Friday 18 January 2013

My life in folk tunes

The fan mentioned over dinner the other evening that he was curious as to why I am now so very much into traditional music. I've always been aware of traditional music, I think. I'm old enough to have done "music and movement" in school, which involved English folk dance, which I assume we did to English folk tunes, although I don't remember the music. My grandfather - who rather enjoyed teasing other people - had a record of Scottish pipe bands, which he mostly played to annoy. My father is fond of light opera and the tenor voice, and often listened to records as he was cooking Sunday lunch. This is where I first came across John McCormack and Robert White singing polite drawing-room version of Irish traditional songs: The Wearing of the Green, She Moved Through The Fair, The Mountains of Mourne, The Rose of Tralee, Danny Boy...

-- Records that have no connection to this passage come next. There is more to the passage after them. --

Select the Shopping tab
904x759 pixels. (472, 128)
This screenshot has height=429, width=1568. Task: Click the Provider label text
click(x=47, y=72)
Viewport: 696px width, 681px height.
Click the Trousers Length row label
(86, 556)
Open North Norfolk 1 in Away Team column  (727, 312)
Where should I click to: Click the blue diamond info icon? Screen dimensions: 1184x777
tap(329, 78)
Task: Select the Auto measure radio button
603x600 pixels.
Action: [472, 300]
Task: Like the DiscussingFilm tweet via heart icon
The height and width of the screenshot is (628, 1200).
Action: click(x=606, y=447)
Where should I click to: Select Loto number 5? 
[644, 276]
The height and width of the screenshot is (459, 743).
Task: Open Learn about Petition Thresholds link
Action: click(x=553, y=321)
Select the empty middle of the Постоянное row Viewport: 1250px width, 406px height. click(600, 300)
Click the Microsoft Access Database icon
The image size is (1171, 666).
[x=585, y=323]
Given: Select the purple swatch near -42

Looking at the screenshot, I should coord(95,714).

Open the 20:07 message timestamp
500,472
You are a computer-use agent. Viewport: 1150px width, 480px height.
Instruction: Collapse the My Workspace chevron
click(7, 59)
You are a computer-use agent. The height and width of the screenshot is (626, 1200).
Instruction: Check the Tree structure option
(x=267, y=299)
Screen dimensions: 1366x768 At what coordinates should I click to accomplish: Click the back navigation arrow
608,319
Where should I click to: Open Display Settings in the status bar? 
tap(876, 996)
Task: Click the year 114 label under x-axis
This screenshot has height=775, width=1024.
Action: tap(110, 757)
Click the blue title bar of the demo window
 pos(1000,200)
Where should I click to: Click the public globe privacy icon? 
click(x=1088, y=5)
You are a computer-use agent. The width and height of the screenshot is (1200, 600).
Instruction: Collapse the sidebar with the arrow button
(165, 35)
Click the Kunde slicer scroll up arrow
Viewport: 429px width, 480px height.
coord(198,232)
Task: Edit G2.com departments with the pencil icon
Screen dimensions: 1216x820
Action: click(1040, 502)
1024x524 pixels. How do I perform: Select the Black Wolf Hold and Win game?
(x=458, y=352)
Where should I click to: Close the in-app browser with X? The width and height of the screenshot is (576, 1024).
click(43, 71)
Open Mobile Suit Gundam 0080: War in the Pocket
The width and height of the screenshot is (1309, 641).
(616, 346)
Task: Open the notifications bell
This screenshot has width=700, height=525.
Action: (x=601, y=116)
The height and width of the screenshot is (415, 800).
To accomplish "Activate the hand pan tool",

We had penny whistles for a while, and they all came with Irish tunes - the Minstrel Boy I remember the most. Then I bought (why?) a set of English, Scottish and Irish tune books for my recorder and had those for years. At University I did some musical exploration. Nothing a fan of real traditional music would accept, I think, but I lurked around the edges in many ways: Bob Dylan, the Furies (which I think I came to via the recommendation of a folk-loving aunt), the soundtrack to Cal (the book was on my reading list) which was probably my first introduction to  Irish pipes. Eventually I found the Pogues.

When I met the fan he handed me a pile of vinyl and I listened to the Bothy Band (I liked the songs best), De Dannan (The Arrival of the Queen of Sheba in Galway one of my all time favourites), some Ossian (which I didn't entirely take to).

And then we were busy setting up home and the fan sang in a choral society and I listened to a lot of opera and baroque, and we both occasionally twanged on the mandolin and sometimes went to the local folk club, but folk music wasn't a big part of our lives. I think it came back when the fan found a fellow mandolin player busking in our village. That chance encounter has led to going to various sessions, signing up to the Session and Trad Connect, meeting people, visits to Scotland and Ireland, discovering Foot Stompin, All Celtic Records, Coda Music, Custys', and a rapidly growing CD collection. It has also led to the spare room being home to the mandolin, a mandola, a bouzouki, two guitars, two bodhrans, a couple of whistles and Morag. It has led to the Monkey, and this blog. It's been a musical journey, with many side roads, diversions and breakdowns, but we feel - the fan and I - as though we're going in the right direction now.

Which is all background, really, and doesn't explain my current enthusiasm, which I'll cover in another post.